Colère contre Geoff Molson : le Centre Bell devient inaccessible

Colère contre Geoff Molson : le Centre Bell devient inaccessible

Par André Soueidan le 2026-04-17

Un billet de hockey… ou un voyage dans le Sud? La comparaison peut sembler exagérée, jusqu’au moment où elle devient étrangement logique.

À Montréal, à l’approche des séries éliminatoires, l’excitation devrait être à son comble. Le Canadien est de retour là où tout le monde voulait le voir, le Centre Bell s’apprête à redevenir une forteresse bruyante, vivante, électrique.

Mais derrière cette fébrilité, un malaise prend de plus en plus de place… un malaise qui déborde carrément sur les réseaux sociaux.

Tout est parti d’un message qui a circulé rapidement dans les dernières heures.

Un tweet affirmant que plus de 40 % des détenteurs de billets de saison auraient choisi de ne pas acheter leurs billets pour les séries en raison des prix. Une affirmation qui frappe, qui choque… mais qui soulève immédiatement des doutes.

Et ces doutes-là, ils sont partout.

« C’est quoi la source de ton 40 %? », demande un internaute.

Un autre répond sans détour : « Ça ne tient pas debout… si t’as des billets de saison, t’achètes les séries. »

Même l’auteur du message évoque une source très mince, parlant d’un seul détenteur de billets depuis 50 ans.

Autrement dit… rien de solide. Rien qui permet de confirmer une telle statistique.

Mais au fond, ce n’est même pas ça qui alimente la colère.

Parce que même si le chiffre est contesté, la réalité des prix, elle, ne fait aucun doute.

On parle de billets pouvant varier entre 550 $ et plus de 2000 $. Et dans plusieurs cas, ça ne s’arrête pas là.

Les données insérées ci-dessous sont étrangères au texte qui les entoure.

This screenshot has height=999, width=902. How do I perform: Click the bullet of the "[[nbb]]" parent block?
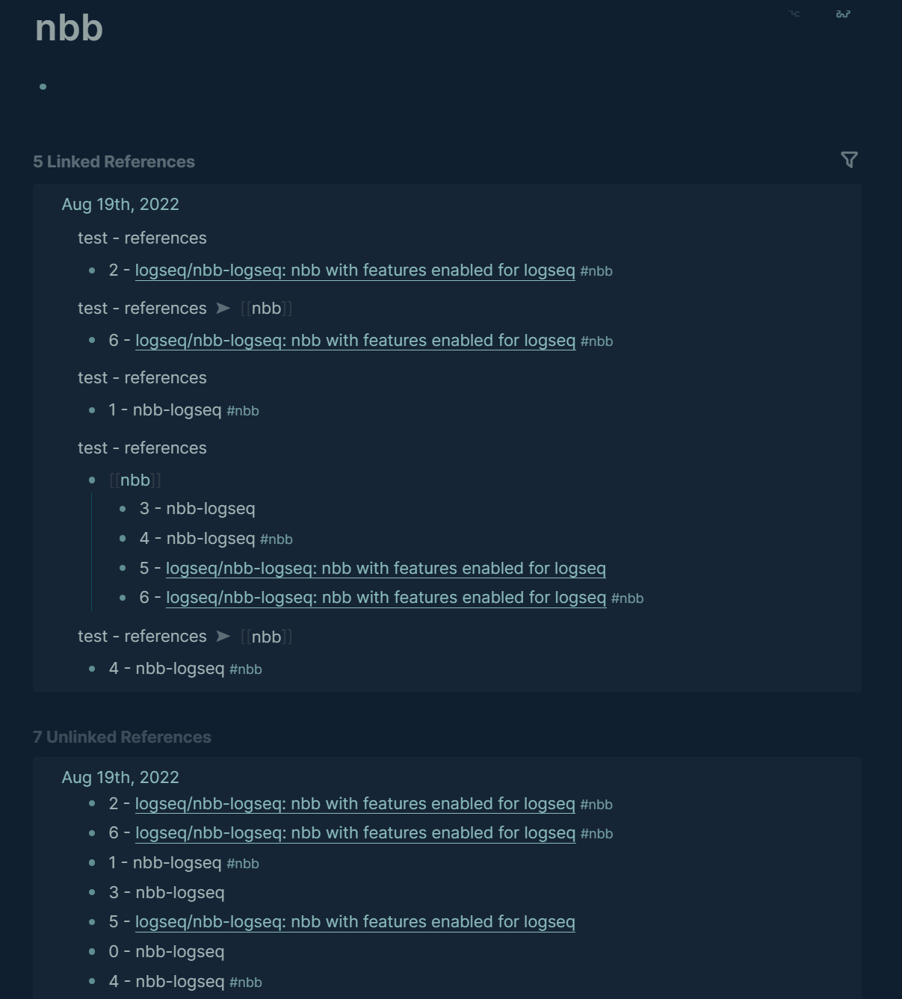tap(91, 480)
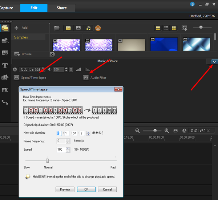Click the zoom in magnifier on timeline
Image resolution: width=218 pixels, height=200 pixels.
167,131
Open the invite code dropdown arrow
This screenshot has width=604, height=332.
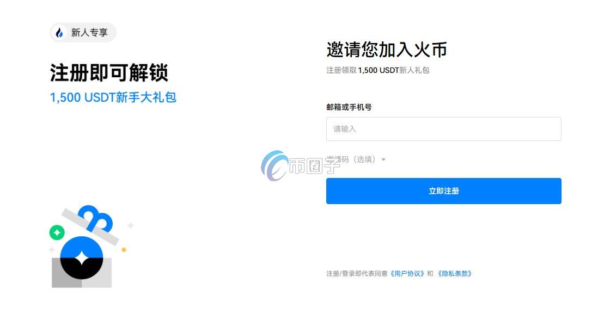pyautogui.click(x=384, y=159)
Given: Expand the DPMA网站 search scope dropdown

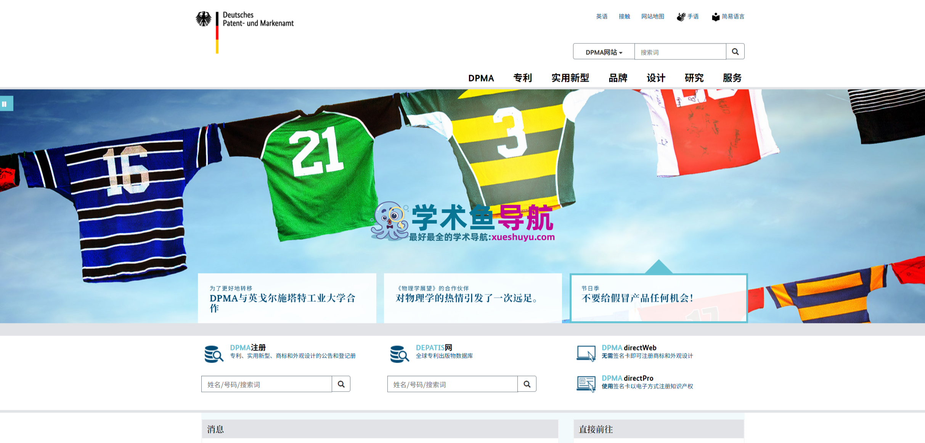Looking at the screenshot, I should (604, 51).
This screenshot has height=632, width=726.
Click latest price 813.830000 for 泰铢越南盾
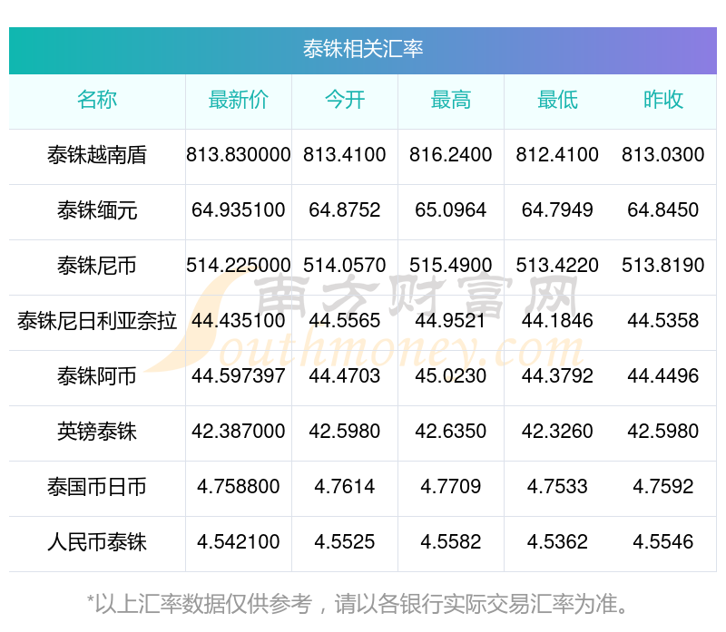click(x=239, y=155)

Une fois rendus sur le marché secondaire, les montants explosent encore davantage.

Très rapidement, les réactions se multiplient.

« C’est pas donné à tout le monde… je vais regarder ça à la télé », écrit un partisan.

Un autre pousse la réflexion encore plus loin : « Pour le prix de trois billets, je pars un week-end à Tampa avec mes enfants. »

Ce genre de commentaire revient sans cesse. Le hockey devient un luxe. Une expérience qu’on regarde de loin, qu’on calcule, qu’on compare.

Et c’est là que le nom de Geoff Molson commence à revenir avec insistance.

Parce que pour plusieurs, ce n’est plus seulement une question de marché. C’est une question de philosophie. Une impression que l’organisation maximise chaque dollar possible… au détriment de l’accessibilité.

Et la frustration ne s’arrête pas là.

Un autre élément revient constamment dans les discussions… la revente.

Des détenteurs de billets qui achètent… pour mieux revendre.

« Un billet à 1000 $, tu peux le revendre 2000 $ sans problème », écrit un utilisateur.

Résultat… les prix montent encore, et ceux qui voulaient vivre l’expérience se retrouvent complètement exclus du système.

C’est un cercle qui s’alimente lui-même.

Plus les prix montent, plus la revente devient attrayante.

Plus la revente explose, plus les prix deviennent absurdes.

Et au milieu de tout ça… le partisan moyen disparaît tranquillement du portrait.

Certains tentent de nuancer. Après tout, le Canadien est une entreprise. Les séries, c’est une période clé. La demande est énorme, le marché répond, et les billets trouvent preneur.

Mais ça n’empêche pas le malaise de grandir.

« Le sport professionnel se tire dans le pied », écrit un internaute.

Un autre ajoute : « Faire partie de ce monde-là, ça coûte trop cher. »

Ce n’est plus seulement une question de prix. C’est une question d’identité. Montréal a toujours été une ville de hockey, une ville où les partisans se reconnaissent dans leur équipe.

Aujourd’hui, certains ont l’impression que cette connexion s’effrite.

Et dans cette perception-là, Geoff Molson devient le symbole de ce changement. Le visage d’une organisation qui pousse la machine au maximum, parce qu’elle sait qu’elle peut le faire.

Mais jusqu’où?

Parce qu’à force de monter les prix… à force de transformer l’expérience en produit de luxe… il y a une ligne qui finit par apparaître.

Et une fois franchie… il devient difficile de revenir en arrière.